Written problem>
Reproduce the rows from the line containing "Open search with the magnifier icon" through the end of the rows, inclusive, substituting "alerts bell icon" for "notifications bell icon" and leaving every other character unchanged. Output only those lines.

Material for this exercise>
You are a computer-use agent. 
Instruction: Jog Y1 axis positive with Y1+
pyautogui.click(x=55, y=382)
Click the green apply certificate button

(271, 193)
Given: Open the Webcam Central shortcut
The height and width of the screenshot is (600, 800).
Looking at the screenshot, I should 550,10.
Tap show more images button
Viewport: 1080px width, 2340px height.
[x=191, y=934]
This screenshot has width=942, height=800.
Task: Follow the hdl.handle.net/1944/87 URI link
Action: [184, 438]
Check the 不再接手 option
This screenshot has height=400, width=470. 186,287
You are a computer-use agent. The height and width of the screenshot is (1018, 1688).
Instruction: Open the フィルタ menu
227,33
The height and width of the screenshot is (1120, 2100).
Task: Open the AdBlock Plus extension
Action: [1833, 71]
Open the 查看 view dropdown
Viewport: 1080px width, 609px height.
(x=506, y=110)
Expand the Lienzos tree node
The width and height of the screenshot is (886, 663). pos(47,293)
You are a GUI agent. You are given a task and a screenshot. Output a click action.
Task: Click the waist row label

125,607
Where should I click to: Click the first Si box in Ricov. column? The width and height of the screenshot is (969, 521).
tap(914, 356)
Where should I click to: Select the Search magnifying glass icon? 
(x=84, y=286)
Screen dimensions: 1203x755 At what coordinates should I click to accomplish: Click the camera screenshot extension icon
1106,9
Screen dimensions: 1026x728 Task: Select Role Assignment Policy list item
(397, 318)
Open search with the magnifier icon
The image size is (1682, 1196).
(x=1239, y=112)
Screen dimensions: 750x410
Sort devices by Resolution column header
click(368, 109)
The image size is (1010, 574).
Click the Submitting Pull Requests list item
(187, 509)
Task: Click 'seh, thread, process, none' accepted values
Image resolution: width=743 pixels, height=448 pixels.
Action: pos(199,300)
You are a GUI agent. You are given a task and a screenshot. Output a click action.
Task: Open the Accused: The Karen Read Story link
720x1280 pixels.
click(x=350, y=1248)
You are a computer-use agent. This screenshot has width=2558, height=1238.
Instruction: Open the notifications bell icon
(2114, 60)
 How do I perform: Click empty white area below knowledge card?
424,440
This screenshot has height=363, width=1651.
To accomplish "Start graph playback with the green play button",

Exercise result>
Open search with the magnifier icon
The image size is (1682, 1196).
(x=1239, y=112)
Screen dimensions: 750x410
Sort devices by Resolution column header
click(368, 109)
The image size is (1010, 574).
Click the Submitting Pull Requests list item
(187, 509)
Task: Click 'seh, thread, process, none' accepted values
Image resolution: width=743 pixels, height=448 pixels.
Action: pos(199,300)
You are a GUI agent. You are given a task and a screenshot. Output a click action.
Task: Open the Accused: The Karen Read Story link
720x1280 pixels.
click(x=350, y=1248)
You are a computer-use agent. This screenshot has width=2558, height=1238.
Instruction: Open the alerts bell icon
(2114, 60)
 How do I perform: Click empty white area below knowledge card?
424,440
This screenshot has height=363, width=1651.
To accomplish "Start graph playback with the green play button",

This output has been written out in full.